Menstruating in India : a shame

Menstruating is a real taboo in India: it is something to be ashamed of and is considered dirty. Indeed, women cannot visit Hindu temples during their periods : only very young girls are allowed, before their puberty starts. There are even some superstitions about girls being on their periods, such as the belief that a woman on her period can fail a recipe because of it. These beliefs lead to dangerous practices like the Nepalese chaupradi which consists in locking down women in unsanitary places, sometimes without water or electricity, during the time of their periods. 

A difficult access to proper protections

In India, women do not always have direct access to menstrual protections so they have to find homemade solutions, which reinforce their precariousness. They often use old rags as sanitary pads. It causes serious sanitary issues as it could be not well washed, and leads to infections. Some of them are even forced to use leaves or wood sawdust.

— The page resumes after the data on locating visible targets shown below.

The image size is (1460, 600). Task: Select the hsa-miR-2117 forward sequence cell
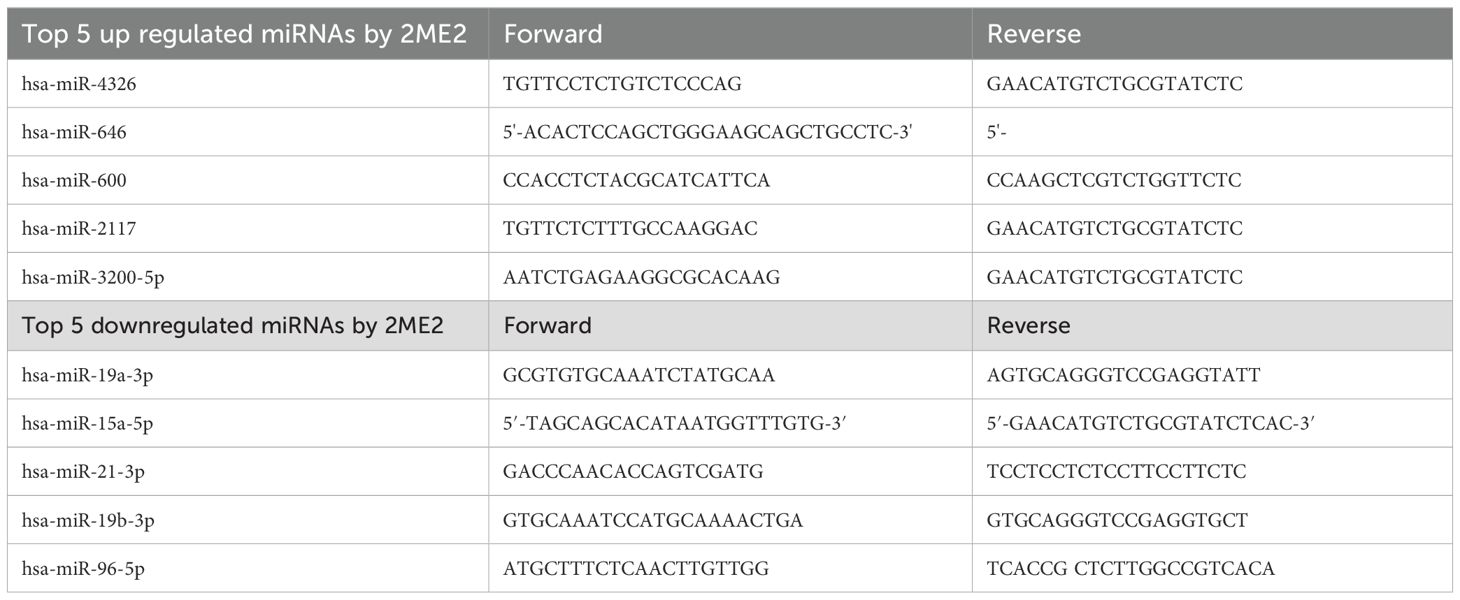click(730, 228)
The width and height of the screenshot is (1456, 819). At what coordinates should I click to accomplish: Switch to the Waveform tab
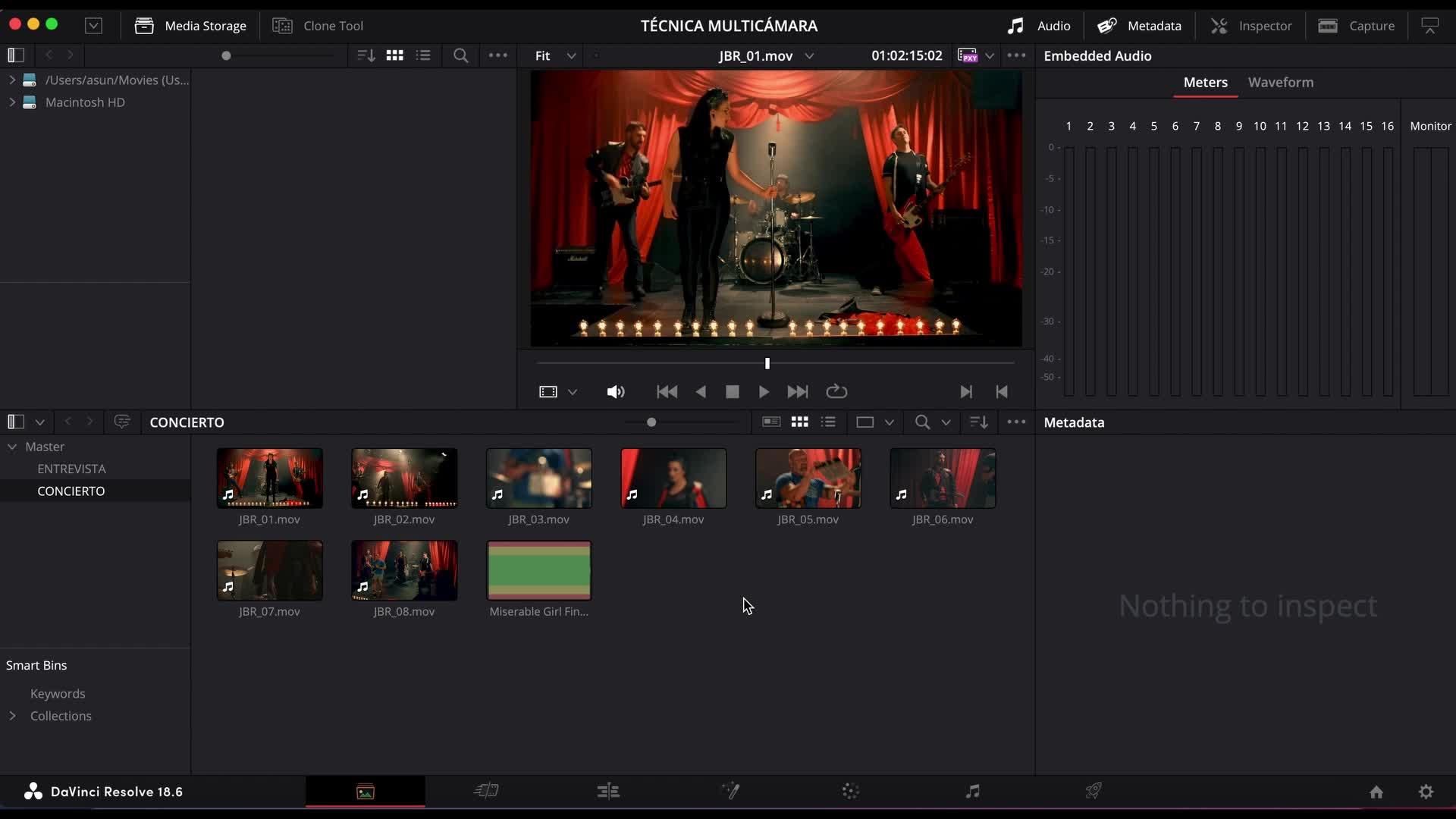(1280, 83)
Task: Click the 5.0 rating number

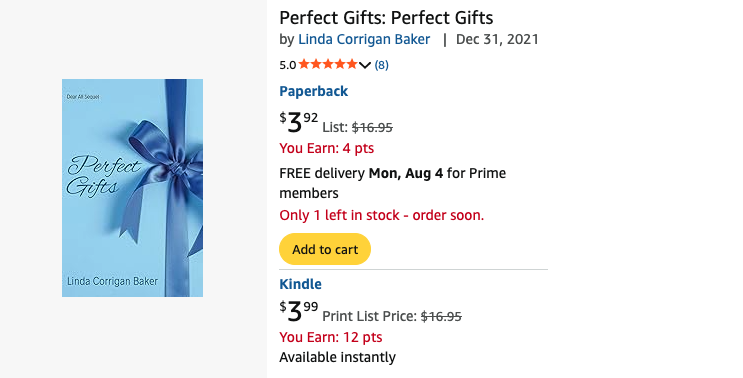Action: coord(288,65)
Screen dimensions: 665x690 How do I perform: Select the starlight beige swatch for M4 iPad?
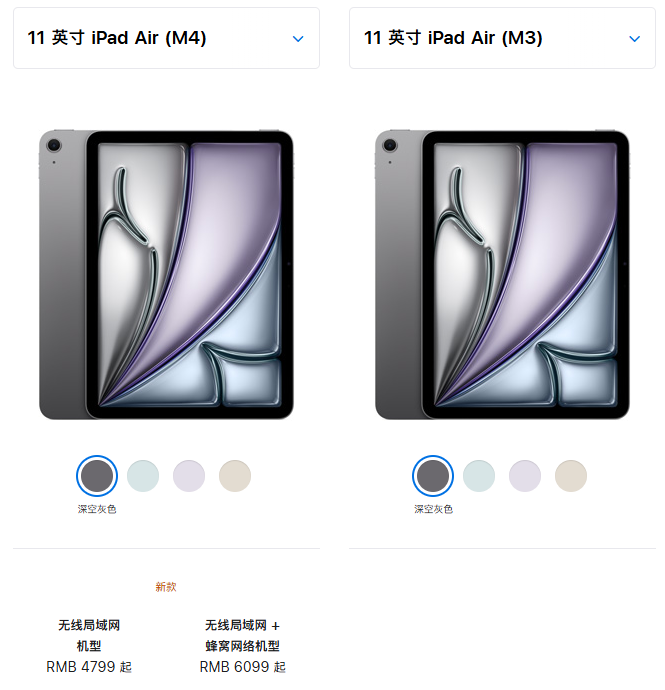click(235, 476)
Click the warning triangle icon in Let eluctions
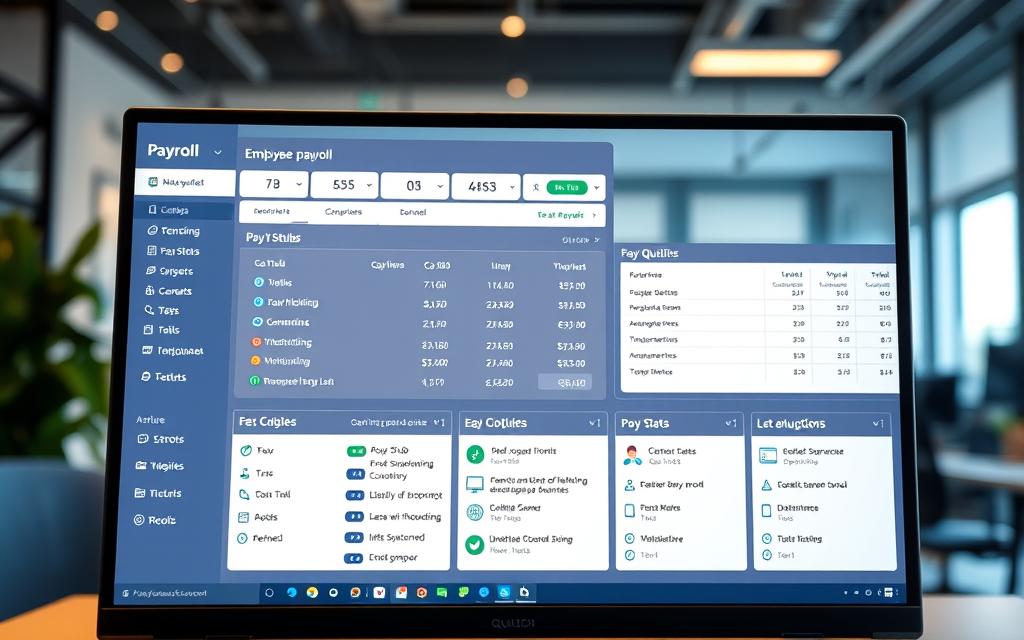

Rural areas are more affected by these issues because the lack of education leads to the ignorance of elementary hygiene rules. This situation is reinforced by analphabetism, which prevents women from informing themselves. This phenomenon maintains itself since one quarter of Indian girls are taken out from school when menstruating because they do not have the adequate protections to attend school during their periods.

Citizen initiatives to end the taboo

Some citizens try to find solutions to face menstrual precariousness. Arunachalam Muruganantham invented a device to make sanitary pads, which was the subject of the documentary Period. End of sentence. awarded in the 2019 Oscars. It allows us to see the invention of this device and its diffusion in the Indian rural areas. There are also citizens’ initiatives which try to break this taboo, such as the feminist campaign “Happy to Bleed” or the comic book Menstrupedia, which aims to explain periods to young Indian girls in order to compensate for  their lack of education. 

Lena CHARVIN

Couverture : Femmes à Deogarh, Orissa, Inde. 2003, ©Simon Williams / Ekta Parishad.